I think we should focus on the certificate case first before pursuing OS APIs (if we have a use case for detecting captive portals when there are no HTTPS requests) since it seems like it would have a higher cost:benefit ratio. As Brian points out in bug 816866 comment 8, OS detection is best for when new connections happen, but aren't so good when a portal recaptures a user e.g. after a trial period or a session expiration so we may want to implement something like bug 816866 anyways to get better detection.

Of course, if HTTP 511 has taken off then that is the most straightforward way to detect portals (see bug 728658) IMO.
Thanks Matthew. Certificate errors are also part of the queues that would trigger the CaptivePortalService, which I mean to get into the final version of the patch.
> (In reply to Patrick McManus [:mcmanus] from comment #11)
> > we still have the pretty serious tracking problem.. that why I strongly wish
> > we used the windows OS service at least on that platform. we've got some
> > handwaving about concerns there, but isn't it a much better answer for those
> > users (given they are already doing that ping)
> 

I was surprized to discover that the Tomato WRT captive portal isn't properly identified on windows 8.1.
From what I see, it allows DNS queries, and intercepts HTTP requests to which it responds with a 302 redirect to a local ip address.
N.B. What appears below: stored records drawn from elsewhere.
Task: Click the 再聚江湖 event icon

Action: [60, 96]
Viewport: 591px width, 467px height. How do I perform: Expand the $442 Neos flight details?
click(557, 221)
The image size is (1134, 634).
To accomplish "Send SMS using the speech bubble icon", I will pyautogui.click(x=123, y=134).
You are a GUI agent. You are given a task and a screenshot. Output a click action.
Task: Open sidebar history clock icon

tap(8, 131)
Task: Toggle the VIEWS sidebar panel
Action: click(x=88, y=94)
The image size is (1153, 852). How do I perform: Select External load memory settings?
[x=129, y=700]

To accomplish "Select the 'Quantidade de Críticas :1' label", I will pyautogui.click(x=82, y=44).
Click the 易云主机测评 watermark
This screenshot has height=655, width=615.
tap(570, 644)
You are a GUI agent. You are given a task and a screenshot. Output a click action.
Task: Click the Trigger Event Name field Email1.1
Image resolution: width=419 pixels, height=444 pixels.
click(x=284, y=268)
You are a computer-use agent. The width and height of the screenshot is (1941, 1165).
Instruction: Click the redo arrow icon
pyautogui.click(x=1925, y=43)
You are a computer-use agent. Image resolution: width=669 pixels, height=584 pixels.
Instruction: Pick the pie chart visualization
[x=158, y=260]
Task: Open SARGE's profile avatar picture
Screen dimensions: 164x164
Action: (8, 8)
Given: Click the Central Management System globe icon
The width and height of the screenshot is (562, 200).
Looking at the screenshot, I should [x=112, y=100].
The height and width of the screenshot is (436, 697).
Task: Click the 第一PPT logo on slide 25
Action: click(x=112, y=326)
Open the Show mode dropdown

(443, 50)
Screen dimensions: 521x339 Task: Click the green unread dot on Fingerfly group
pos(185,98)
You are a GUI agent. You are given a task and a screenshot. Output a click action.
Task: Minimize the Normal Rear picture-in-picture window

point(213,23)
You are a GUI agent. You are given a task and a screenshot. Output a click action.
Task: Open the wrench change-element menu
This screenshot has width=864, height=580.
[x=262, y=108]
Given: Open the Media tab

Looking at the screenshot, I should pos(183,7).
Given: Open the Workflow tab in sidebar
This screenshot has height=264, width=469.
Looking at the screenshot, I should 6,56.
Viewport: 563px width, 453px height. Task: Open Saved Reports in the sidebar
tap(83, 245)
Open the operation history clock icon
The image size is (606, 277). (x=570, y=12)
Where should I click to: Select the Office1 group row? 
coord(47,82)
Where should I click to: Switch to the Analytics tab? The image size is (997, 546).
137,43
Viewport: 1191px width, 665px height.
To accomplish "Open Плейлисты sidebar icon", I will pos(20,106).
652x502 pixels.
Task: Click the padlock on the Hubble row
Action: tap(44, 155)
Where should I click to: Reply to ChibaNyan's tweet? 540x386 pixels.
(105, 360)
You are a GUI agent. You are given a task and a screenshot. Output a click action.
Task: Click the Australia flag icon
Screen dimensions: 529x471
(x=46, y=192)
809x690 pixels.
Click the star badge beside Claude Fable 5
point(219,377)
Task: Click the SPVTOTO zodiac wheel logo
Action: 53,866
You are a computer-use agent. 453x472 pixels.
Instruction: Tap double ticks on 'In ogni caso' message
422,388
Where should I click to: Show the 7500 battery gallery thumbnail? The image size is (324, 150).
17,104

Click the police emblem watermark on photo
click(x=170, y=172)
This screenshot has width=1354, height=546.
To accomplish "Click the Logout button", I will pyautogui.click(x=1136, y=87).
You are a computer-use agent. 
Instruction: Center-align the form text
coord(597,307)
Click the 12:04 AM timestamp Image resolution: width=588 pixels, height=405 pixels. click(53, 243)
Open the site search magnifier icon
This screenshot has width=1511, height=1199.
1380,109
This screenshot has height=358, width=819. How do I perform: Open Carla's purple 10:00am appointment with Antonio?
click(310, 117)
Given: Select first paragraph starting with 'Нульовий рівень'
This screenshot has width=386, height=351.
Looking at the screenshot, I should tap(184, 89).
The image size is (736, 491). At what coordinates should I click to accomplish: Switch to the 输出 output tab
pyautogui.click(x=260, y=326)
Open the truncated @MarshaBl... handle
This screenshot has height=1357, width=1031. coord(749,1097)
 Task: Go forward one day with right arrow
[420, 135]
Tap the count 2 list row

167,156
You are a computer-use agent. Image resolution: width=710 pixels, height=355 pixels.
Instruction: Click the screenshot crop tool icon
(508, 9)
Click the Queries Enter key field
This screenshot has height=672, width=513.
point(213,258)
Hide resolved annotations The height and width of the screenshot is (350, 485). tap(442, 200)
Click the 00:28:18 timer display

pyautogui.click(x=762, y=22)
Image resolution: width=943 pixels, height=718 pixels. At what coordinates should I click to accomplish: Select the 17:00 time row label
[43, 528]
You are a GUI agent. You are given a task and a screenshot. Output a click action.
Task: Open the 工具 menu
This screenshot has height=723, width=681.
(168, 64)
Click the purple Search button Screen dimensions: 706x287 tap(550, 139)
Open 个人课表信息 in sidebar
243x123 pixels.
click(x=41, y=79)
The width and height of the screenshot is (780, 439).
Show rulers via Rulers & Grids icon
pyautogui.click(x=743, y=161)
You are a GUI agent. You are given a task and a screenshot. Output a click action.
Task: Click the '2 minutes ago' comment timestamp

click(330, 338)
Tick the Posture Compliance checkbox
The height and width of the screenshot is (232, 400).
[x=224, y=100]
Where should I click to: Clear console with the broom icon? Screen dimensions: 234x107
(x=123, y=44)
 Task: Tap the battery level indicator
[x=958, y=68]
HTTPS requests just time out.
For some reason, Win8.1 doesn't show the regular captive portal pop-up, nor does the NLM API have the NLM_INTERNET_CONNECTIVITY_WEBHIJACK flag set. My FirefoxOS phone had no problem in detecting the captive portal.
I should probably test with Win7 as well.

Given these issues, I propose the following plan:
1. Finish up the patch and land the captive portal service preffed off.
2. Work on a UI for it while improving detection.
3. Start work on integrating the NLM API - my implementation is fairly buggy (I'm new to working with windows COM objects), and it doesn't get the proper INetworkEvents. If we have that, we can feed whatever connectivity info we get into the captive portal, so the detection is better than each one method.

Side note:
Some captive portal implementers try to avoid detection by the OS, to prevent the pop-up from opening in a browser that doesn't support JS, cookies, etc. Having our own implementation would ensure the captive portal is detected, and that the pop-up is properly displayed.
http://blog.tanaza.com/blog/bid/318805/iOS-7-and-captive-portal-a-guide-to-captive-portal-requirements
valentin - I've got no doubt that you can do a better job that msft :)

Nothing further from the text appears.